The book is laid out in a way that makes it really easy to get started; the introduction is a letter from Esther, where she talks about her history with origami and paper, and then goes on to advise beginners which projects to start with. Following that is a really helpful page on the type and quality of paper to use, and then a brilliant guide to accurate folding techniques. I'd never done actual, proper origami before, but after such a thorough introduction, I went into the first project feeling really confident.

I started with the triangular basket, and while mine didn't turn out quite as good as the one in the book, I was still pretty impressed with it. It was really simple to do, it looked great and more importantly, it didn't collapse when I picked it up! I followed it up with a couple of the party diamonds, which were trickier, but so worth it - our house is going to be absolutely full of these at Christmas this year!
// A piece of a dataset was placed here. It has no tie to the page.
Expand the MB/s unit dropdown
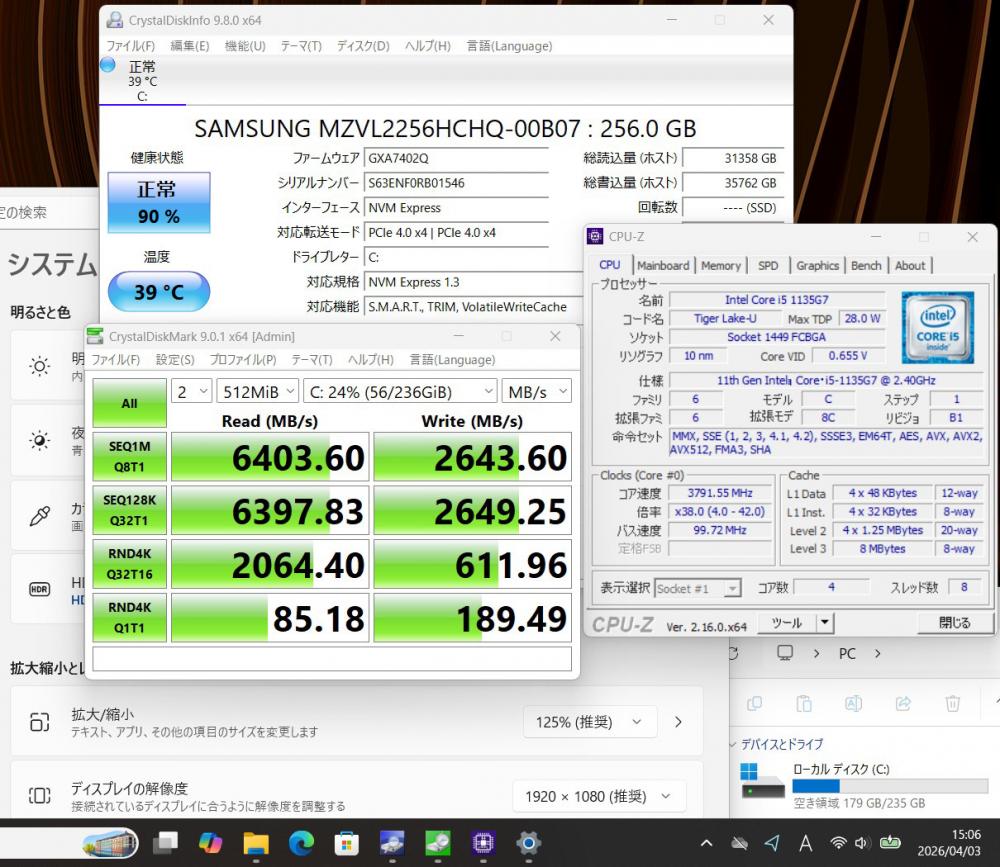 pos(536,391)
There are heaps of projects I'm still dying to try; the book is laid out in three sections - Hang, Shelf and Wall, and there are some brilliantly imaginative projects. On my list are the pyramid fairy lights for the kiddos room, the star garland for our Christmas tree (OK, it's a bit early, but I like to plan ahead!) and the lampshade for my workroom. The photography is gorgeous and really inspiring, and the whole book was just as good, if not better, than I'd expected - definitely one to put on the Christmas list (or as a payday treat!)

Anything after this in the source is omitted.